The Ramones all originated from Forest Hills [Queens,] and kids who grew up there either became musicians, degenerates or dentists,” Tommy Ramone wrote in an early press release. “The Ramones are a little of each. Their sound is not unlike a fast drill on a rear molar.”

Sure, Queens has never had the cachet of Manhattan or Brooklyn, but the borough’s role in promoting New York musicians shouldn’t be overlooked. Consider Coventry in Sunnyside, Queens: The erstwhile Popcorn Pub changed its name at the end of January 1973 — the same weekend it hosted KISS’ first-ever gigs — and went on to feature an eclectic assortment of musical acts.

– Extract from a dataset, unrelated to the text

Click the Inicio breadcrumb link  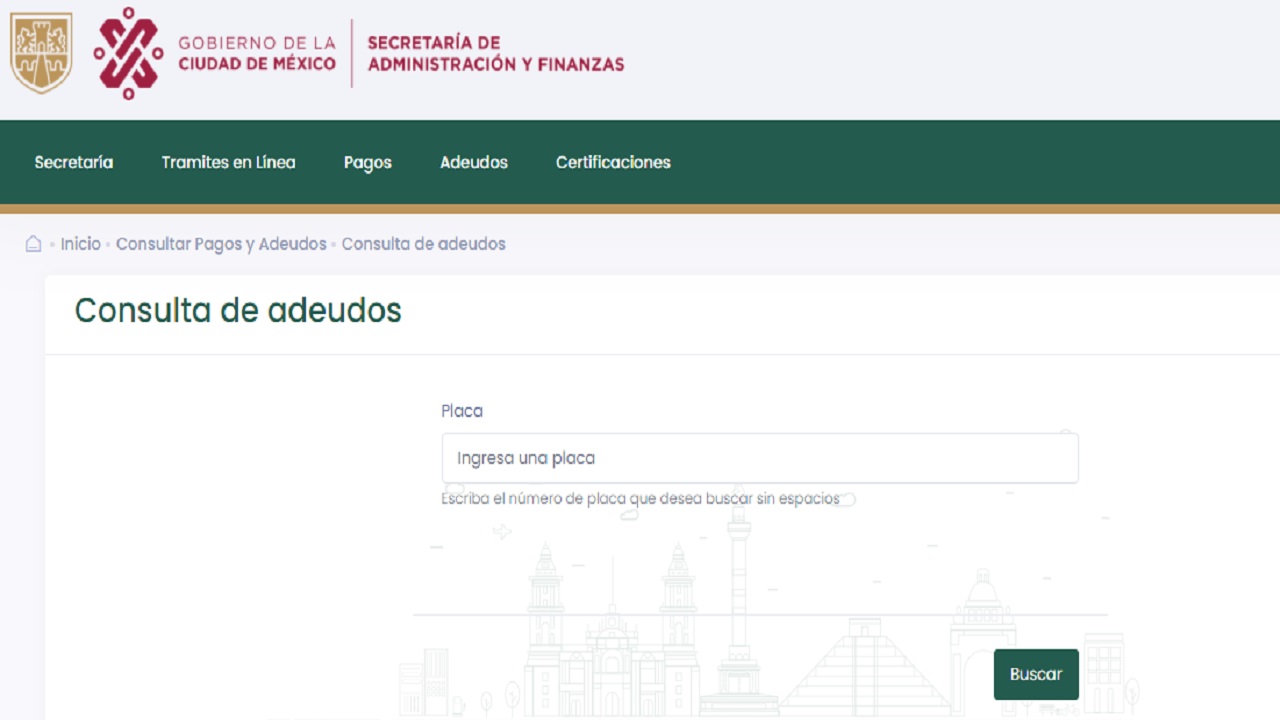(80, 244)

“It was a big club, around 5,000 square feet, and it held around 700 people,” recalled owner Paul Sub in Ken Sharp’s Dressed to Kill. “Everyone from KISS, The New York Dolls, The Ramones, Blondie, Sam & Dave, The Dictators, and Elephant’s Memory played there. I’d put on 10 acts a week, both local and national. The only act we turned down, because we didn’t want to spend $300, was Aerosmith (laughs). The New York Dolls were really the ones that kept Coventry going. They played once a month, and whenever they played, 700 people would show up. They had the main following of all the bands who played there.”

According to Dictators bassist Andy Shernoff, “The Coventry was one of the glitter-rock places in New York, and if you were doing original music, that was the ONLY place to play. If you were a cover band, you could play anywhere; that’s what people wanted to see.”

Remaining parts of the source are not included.